Switching off Bacterial Flagellar Biogenesis by YdiU-Mediated UMPylation of FlhDC

ABSTRACT Bacterial flagellin activates the host immune system and triggers pyroptosis. Salmonella reduces flagellin expression when it survives within host cells. Here, we found that the UMPylator YdiU significantly altered the Salmonella flagellar biogenesis process upon host cell entry. The expression levels of class II and class III flagellar genes, but not the class I flagellar genes flhDC, were dramatically increased in a ΔydiU strain compared to wild-type (WT) Salmonella in a host-simulating environment. A direct interaction between YdiU and FlhDC was detected by bacterial two-hybrid assay. Furthermore, YdiU efficiently catalyzed the UMPylation of FlhC but not FlhD, FliA, or FliC. UMPylation of FlhC completely eliminated its DNA-binding activity. In vivo experiments showed that YdiU was required and sufficient for Salmonella flagellar control within host cells. Mice infected with the ΔydiU strain died much earlier than WT strain-infected mice and developed much more severe inflammation and injury in organs and much higher levels of cytokines in blood, demonstrating that early host death induced by the ΔydiU strain is probably due to excessive inflammation. Our results indicate that YdiU acts as an essential factor of Salmonella to mediate host immune escape. IMPORTANCE Salmonella is an important facultative pathogen of foodborne illness and typhoid fever in humans.
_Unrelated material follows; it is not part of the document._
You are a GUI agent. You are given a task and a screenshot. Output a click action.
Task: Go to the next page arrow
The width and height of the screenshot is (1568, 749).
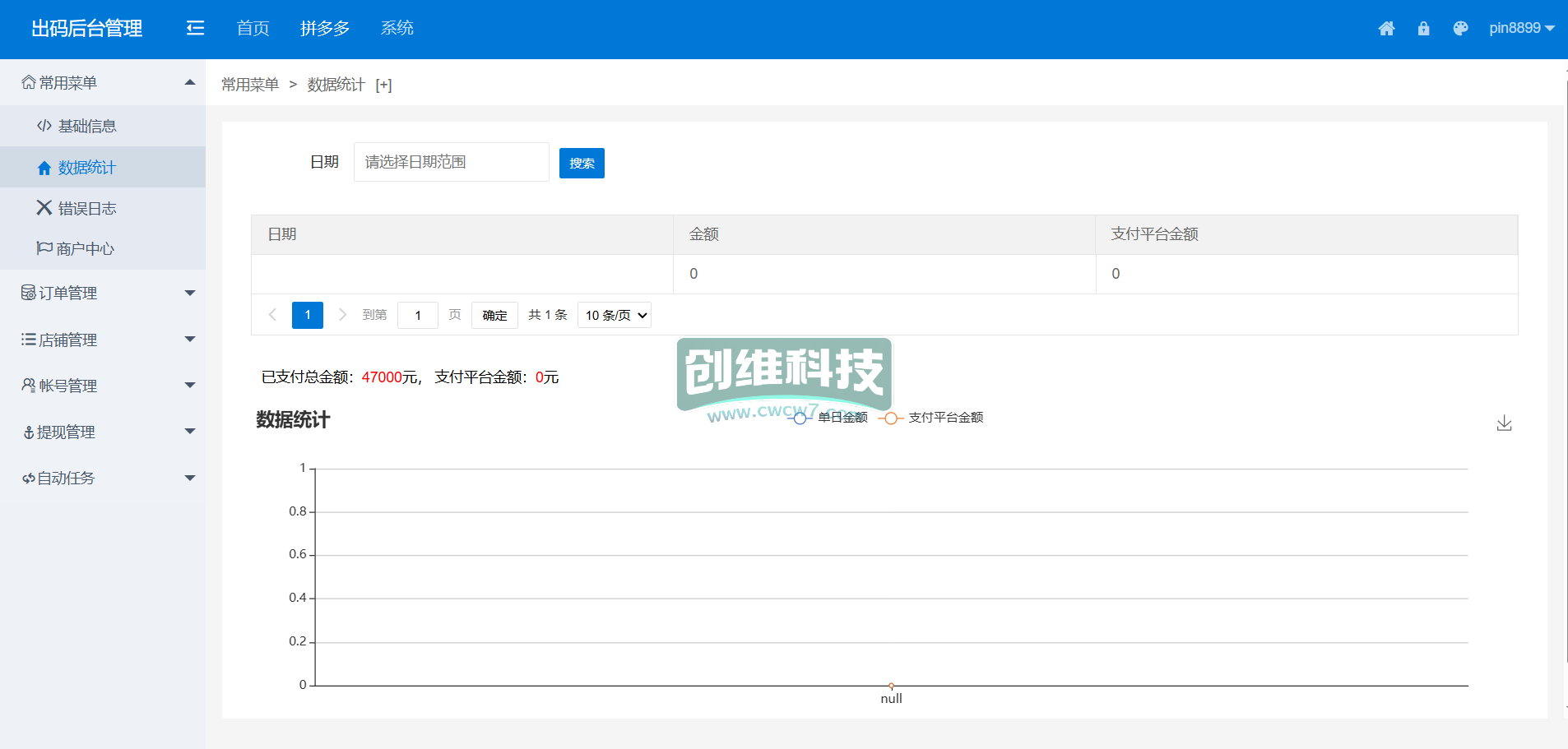(343, 315)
Flagella allow bacterial motility and are required for Salmonella to successfully invade the host cells. In parallel, flagellin triggers the host immune system. Salmonella reduces flagellar biogenesis to avoid detection within host cells by a largely unknown mechanism. Here, we report that the UMPylator YdiU inhibits flagellin expression in response to host signals in an UMPylation-dependent manner. The target of YdiU is the major flagellar transcription factor FlhDC. YdiU UMPylates the FlhC subunit on its Ser31 residue and prevents FlhDC from binding to flagellar genes, thus switching off flagellar biogenesis. Our results reveal a novel mechanism by which Salmonella adopts posttranslational modification to shut down flagellar synthesis as a strategy to achieve immune escape.